Exercise brief:
Restate each entry word for word, leaving nothing out.

Records supplied:
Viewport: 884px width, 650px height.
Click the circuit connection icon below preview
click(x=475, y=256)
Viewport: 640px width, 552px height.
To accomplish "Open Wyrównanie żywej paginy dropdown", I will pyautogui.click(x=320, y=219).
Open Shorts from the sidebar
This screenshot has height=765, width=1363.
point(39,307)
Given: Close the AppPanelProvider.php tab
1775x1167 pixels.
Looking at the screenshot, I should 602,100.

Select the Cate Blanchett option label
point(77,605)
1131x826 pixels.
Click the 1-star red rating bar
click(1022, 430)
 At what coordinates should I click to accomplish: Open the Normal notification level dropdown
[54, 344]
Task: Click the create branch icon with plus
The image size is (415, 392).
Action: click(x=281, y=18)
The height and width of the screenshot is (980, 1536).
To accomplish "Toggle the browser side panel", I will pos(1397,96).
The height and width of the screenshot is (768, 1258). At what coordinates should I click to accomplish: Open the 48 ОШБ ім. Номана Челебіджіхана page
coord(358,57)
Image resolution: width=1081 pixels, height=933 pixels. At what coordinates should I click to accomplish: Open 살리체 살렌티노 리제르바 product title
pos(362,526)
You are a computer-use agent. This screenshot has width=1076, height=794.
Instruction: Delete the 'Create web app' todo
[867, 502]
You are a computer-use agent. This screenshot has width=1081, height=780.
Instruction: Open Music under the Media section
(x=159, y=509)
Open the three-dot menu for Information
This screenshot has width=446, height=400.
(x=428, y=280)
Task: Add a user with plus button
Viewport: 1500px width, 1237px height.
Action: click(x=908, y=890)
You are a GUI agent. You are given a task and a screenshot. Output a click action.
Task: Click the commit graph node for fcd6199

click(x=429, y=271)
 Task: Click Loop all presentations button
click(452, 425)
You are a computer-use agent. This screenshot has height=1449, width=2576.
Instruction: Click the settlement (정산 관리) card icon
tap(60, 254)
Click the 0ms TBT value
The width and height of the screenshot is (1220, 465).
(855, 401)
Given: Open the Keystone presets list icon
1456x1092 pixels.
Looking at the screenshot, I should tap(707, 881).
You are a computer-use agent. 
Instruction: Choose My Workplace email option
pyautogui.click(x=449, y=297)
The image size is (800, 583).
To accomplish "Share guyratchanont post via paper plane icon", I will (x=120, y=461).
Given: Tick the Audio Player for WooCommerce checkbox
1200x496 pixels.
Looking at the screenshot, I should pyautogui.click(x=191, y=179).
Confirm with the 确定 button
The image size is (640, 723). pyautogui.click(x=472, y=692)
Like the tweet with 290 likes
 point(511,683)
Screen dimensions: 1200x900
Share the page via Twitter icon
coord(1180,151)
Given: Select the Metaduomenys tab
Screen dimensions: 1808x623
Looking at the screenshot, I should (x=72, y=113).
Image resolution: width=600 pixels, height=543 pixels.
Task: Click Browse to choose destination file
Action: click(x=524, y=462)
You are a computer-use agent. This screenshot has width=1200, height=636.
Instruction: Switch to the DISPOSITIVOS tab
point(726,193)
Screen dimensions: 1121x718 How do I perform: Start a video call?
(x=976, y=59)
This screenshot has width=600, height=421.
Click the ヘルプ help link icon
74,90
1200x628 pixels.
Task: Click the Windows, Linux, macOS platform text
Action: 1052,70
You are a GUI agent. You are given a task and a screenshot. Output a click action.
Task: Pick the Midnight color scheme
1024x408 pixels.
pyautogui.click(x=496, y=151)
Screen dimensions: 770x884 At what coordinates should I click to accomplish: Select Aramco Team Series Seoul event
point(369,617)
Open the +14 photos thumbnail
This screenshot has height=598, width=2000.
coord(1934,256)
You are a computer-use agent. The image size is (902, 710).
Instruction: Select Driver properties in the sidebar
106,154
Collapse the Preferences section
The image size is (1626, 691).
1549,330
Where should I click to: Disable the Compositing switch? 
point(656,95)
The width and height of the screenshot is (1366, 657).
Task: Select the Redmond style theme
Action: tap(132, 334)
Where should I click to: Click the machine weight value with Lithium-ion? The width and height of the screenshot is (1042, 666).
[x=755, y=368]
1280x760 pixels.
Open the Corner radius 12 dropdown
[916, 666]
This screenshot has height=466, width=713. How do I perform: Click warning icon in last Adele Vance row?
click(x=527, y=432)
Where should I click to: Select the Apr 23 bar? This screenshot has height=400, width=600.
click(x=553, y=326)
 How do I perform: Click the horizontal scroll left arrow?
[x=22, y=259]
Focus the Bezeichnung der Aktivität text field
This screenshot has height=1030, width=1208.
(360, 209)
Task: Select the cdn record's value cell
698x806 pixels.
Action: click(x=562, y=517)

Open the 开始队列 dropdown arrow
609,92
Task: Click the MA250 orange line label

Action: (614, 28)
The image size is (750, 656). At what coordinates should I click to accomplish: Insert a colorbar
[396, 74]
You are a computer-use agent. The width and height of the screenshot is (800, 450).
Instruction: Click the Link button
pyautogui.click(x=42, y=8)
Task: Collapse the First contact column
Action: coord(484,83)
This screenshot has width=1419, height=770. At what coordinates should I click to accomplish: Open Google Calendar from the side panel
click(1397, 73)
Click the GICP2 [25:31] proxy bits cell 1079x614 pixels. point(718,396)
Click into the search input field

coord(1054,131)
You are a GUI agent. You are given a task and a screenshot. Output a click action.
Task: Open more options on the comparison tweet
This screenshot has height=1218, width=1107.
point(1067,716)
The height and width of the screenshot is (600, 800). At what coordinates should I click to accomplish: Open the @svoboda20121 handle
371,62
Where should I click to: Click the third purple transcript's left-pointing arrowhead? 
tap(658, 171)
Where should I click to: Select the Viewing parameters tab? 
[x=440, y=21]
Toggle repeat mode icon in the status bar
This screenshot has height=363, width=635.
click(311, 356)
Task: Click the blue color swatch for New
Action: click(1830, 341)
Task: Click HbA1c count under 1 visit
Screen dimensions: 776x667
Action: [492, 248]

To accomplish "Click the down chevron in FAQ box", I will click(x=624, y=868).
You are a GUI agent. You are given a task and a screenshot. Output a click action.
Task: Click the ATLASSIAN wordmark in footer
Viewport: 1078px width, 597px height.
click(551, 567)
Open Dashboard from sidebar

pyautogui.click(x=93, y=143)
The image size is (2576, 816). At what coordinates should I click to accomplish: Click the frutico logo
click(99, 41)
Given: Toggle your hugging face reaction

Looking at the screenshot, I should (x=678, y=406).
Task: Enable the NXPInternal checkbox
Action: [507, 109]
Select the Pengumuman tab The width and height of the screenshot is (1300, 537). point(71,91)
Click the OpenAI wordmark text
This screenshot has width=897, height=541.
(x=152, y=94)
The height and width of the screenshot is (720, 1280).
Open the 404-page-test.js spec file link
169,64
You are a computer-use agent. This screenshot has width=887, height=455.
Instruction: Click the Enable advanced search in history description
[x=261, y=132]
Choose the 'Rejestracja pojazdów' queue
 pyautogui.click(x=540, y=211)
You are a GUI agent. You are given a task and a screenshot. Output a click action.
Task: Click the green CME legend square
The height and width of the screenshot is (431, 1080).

Task solution:
Viewport: 884px width, 650px height.
Click the circuit connection icon below preview
click(x=475, y=256)
Viewport: 640px width, 552px height.
To accomplish "Open Wyrównanie żywej paginy dropdown", I will pyautogui.click(x=320, y=219).
Open Shorts from the sidebar
This screenshot has height=765, width=1363.
point(39,307)
Given: Close the AppPanelProvider.php tab
1775x1167 pixels.
Looking at the screenshot, I should 602,100.

Select the Cate Blanchett option label
point(77,605)
1131x826 pixels.
Click the 1-star red rating bar
click(1022, 430)
 At what coordinates should I click to accomplish: Open the Normal notification level dropdown
[54, 344]
Task: Click the create branch icon with plus
The image size is (415, 392).
Action: click(x=281, y=18)
The height and width of the screenshot is (980, 1536).
To accomplish "Toggle the browser side panel", I will pos(1397,96).
The height and width of the screenshot is (768, 1258). At what coordinates should I click to accomplish: Open the 48 ОШБ ім. Номана Челебіджіхана page
coord(358,57)
Image resolution: width=1081 pixels, height=933 pixels. At what coordinates should I click to accomplish: Open 살리체 살렌티노 리제르바 product title
pos(362,526)
You are a computer-use agent. This screenshot has width=1076, height=794.
Instruction: Delete the 'Create web app' todo
[867, 502]
You are a computer-use agent. This screenshot has width=1081, height=780.
Instruction: Open Music under the Media section
(x=159, y=509)
Open the three-dot menu for Information
This screenshot has width=446, height=400.
(x=428, y=280)
Task: Add a user with plus button
Viewport: 1500px width, 1237px height.
Action: click(x=908, y=890)
You are a GUI agent. You are given a task and a screenshot. Output a click action.
Task: Click the commit graph node for fcd6199

click(x=429, y=271)
 Task: Click Loop all presentations button
click(452, 425)
You are a computer-use agent. This screenshot has height=1449, width=2576.
Instruction: Click the settlement (정산 관리) card icon
tap(60, 254)
Click the 0ms TBT value
The width and height of the screenshot is (1220, 465).
(855, 401)
Given: Open the Keystone presets list icon
1456x1092 pixels.
Looking at the screenshot, I should tap(707, 881).
You are a computer-use agent. 
Instruction: Choose My Workplace email option
pyautogui.click(x=449, y=297)
The image size is (800, 583).
To accomplish "Share guyratchanont post via paper plane icon", I will (x=120, y=461).
Given: Tick the Audio Player for WooCommerce checkbox
1200x496 pixels.
Looking at the screenshot, I should pyautogui.click(x=191, y=179).
Confirm with the 确定 button
The image size is (640, 723). pyautogui.click(x=472, y=692)
Like the tweet with 290 likes
 point(511,683)
Screen dimensions: 1200x900
Share the page via Twitter icon
coord(1180,151)
Given: Select the Metaduomenys tab
Screen dimensions: 1808x623
Looking at the screenshot, I should (x=72, y=113).
Image resolution: width=600 pixels, height=543 pixels.
Task: Click Browse to choose destination file
Action: click(x=524, y=462)
You are a computer-use agent. This screenshot has width=1200, height=636.
Instruction: Switch to the DISPOSITIVOS tab
point(726,193)
Screen dimensions: 1121x718 How do I perform: Start a video call?
(x=976, y=59)
This screenshot has width=600, height=421.
Click the ヘルプ help link icon
74,90
1200x628 pixels.
Task: Click the Windows, Linux, macOS platform text
Action: 1052,70
You are a GUI agent. You are given a task and a screenshot. Output a click action.
Task: Pick the Midnight color scheme
1024x408 pixels.
pyautogui.click(x=496, y=151)
Screen dimensions: 770x884 At what coordinates should I click to accomplish: Select Aramco Team Series Seoul event
point(369,617)
Open the +14 photos thumbnail
This screenshot has height=598, width=2000.
coord(1934,256)
You are a computer-use agent. The image size is (902, 710).
Instruction: Select Driver properties in the sidebar
106,154
Collapse the Preferences section
The image size is (1626, 691).
1549,330
Where should I click to: Disable the Compositing switch? 
point(656,95)
The width and height of the screenshot is (1366, 657).
Task: Select the Redmond style theme
Action: tap(132, 334)
Where should I click to: Click the machine weight value with Lithium-ion? The width and height of the screenshot is (1042, 666).
[x=755, y=368]
1280x760 pixels.
Open the Corner radius 12 dropdown
[916, 666]
This screenshot has height=466, width=713. How do I perform: Click warning icon in last Adele Vance row?
click(x=527, y=432)
Where should I click to: Select the Apr 23 bar? This screenshot has height=400, width=600.
click(x=553, y=326)
 How do I perform: Click the horizontal scroll left arrow?
[x=22, y=259]
Focus the Bezeichnung der Aktivität text field
This screenshot has height=1030, width=1208.
(360, 209)
Task: Select the cdn record's value cell
698x806 pixels.
Action: click(x=562, y=517)

Open the 开始队列 dropdown arrow
609,92
Task: Click the MA250 orange line label

Action: (614, 28)
The image size is (750, 656). At what coordinates should I click to accomplish: Insert a colorbar
[396, 74]
You are a computer-use agent. The width and height of the screenshot is (800, 450).
Instruction: Click the Link button
pyautogui.click(x=42, y=8)
Task: Collapse the First contact column
Action: coord(484,83)
This screenshot has width=1419, height=770. At what coordinates should I click to accomplish: Open Google Calendar from the side panel
click(1397, 73)
Click the GICP2 [25:31] proxy bits cell 1079x614 pixels. point(718,396)
Click into the search input field

coord(1054,131)
You are a GUI agent. You are given a task and a screenshot. Output a click action.
Task: Open more options on the comparison tweet
This screenshot has height=1218, width=1107.
point(1067,716)
The height and width of the screenshot is (600, 800). At what coordinates should I click to accomplish: Open the @svoboda20121 handle
371,62
Where should I click to: Click the third purple transcript's left-pointing arrowhead? 
tap(658, 171)
Where should I click to: Select the Viewing parameters tab? 
[x=440, y=21]
Toggle repeat mode icon in the status bar
This screenshot has height=363, width=635.
click(311, 356)
Task: Click the blue color swatch for New
Action: click(1830, 341)
Task: Click HbA1c count under 1 visit
Screen dimensions: 776x667
Action: [492, 248]

To accomplish "Click the down chevron in FAQ box", I will click(x=624, y=868).
You are a GUI agent. You are given a task and a screenshot. Output a click action.
Task: Click the ATLASSIAN wordmark in footer
Viewport: 1078px width, 597px height.
click(551, 567)
Open Dashboard from sidebar

pyautogui.click(x=93, y=143)
The image size is (2576, 816). At what coordinates should I click to accomplish: Click the frutico logo
click(99, 41)
Given: Toggle your hugging face reaction

Looking at the screenshot, I should (x=678, y=406).
Task: Enable the NXPInternal checkbox
Action: [507, 109]
Select the Pengumuman tab The width and height of the screenshot is (1300, 537). point(71,91)
Click the OpenAI wordmark text
This screenshot has width=897, height=541.
(x=152, y=94)
The height and width of the screenshot is (720, 1280).
Open the 404-page-test.js spec file link
169,64
You are a computer-use agent. This screenshot has width=887, height=455.
Instruction: Click the Enable advanced search in history description
[x=261, y=132]
Choose the 'Rejestracja pojazdów' queue
 pyautogui.click(x=540, y=211)
You are a GUI agent. You are given a task and a screenshot. Output a click action.
Task: Click the green CME legend square
The height and width of the screenshot is (431, 1080).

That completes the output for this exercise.